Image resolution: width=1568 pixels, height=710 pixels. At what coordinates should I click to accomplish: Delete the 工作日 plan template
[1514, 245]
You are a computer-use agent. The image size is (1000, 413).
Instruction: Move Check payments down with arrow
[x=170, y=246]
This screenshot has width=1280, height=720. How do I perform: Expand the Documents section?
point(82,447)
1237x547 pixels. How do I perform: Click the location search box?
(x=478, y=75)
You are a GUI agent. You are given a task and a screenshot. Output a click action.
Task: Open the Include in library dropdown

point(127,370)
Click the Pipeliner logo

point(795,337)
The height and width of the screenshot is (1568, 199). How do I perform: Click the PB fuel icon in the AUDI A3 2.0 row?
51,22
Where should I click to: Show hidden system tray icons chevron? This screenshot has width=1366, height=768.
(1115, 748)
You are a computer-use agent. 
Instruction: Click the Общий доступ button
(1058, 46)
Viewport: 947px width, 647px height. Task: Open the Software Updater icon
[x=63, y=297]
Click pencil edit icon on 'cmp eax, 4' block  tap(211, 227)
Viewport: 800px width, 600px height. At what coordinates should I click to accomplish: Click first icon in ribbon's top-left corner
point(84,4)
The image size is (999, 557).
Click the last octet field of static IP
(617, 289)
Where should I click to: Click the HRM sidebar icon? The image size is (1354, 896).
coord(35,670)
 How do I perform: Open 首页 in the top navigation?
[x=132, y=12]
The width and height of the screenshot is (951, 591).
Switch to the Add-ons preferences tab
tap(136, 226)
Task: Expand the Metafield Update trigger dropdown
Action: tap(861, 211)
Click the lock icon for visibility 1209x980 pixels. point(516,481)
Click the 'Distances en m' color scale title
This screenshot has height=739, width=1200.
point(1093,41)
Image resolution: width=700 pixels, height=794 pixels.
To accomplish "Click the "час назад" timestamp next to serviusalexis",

• _What to work on_
Reproduce the final stretch of the data above: every line from the one holding "Click the lock" through the end, inclusive, exactly as written and nothing else.

• _Reply_
Click the lock icon for visibility 1209x980 pixels. point(516,481)
Click the 'Distances en m' color scale title
This screenshot has height=739, width=1200.
point(1093,41)
Image resolution: width=700 pixels, height=794 pixels.
To accomplish "Click the "час назад" timestamp next to serviusalexis",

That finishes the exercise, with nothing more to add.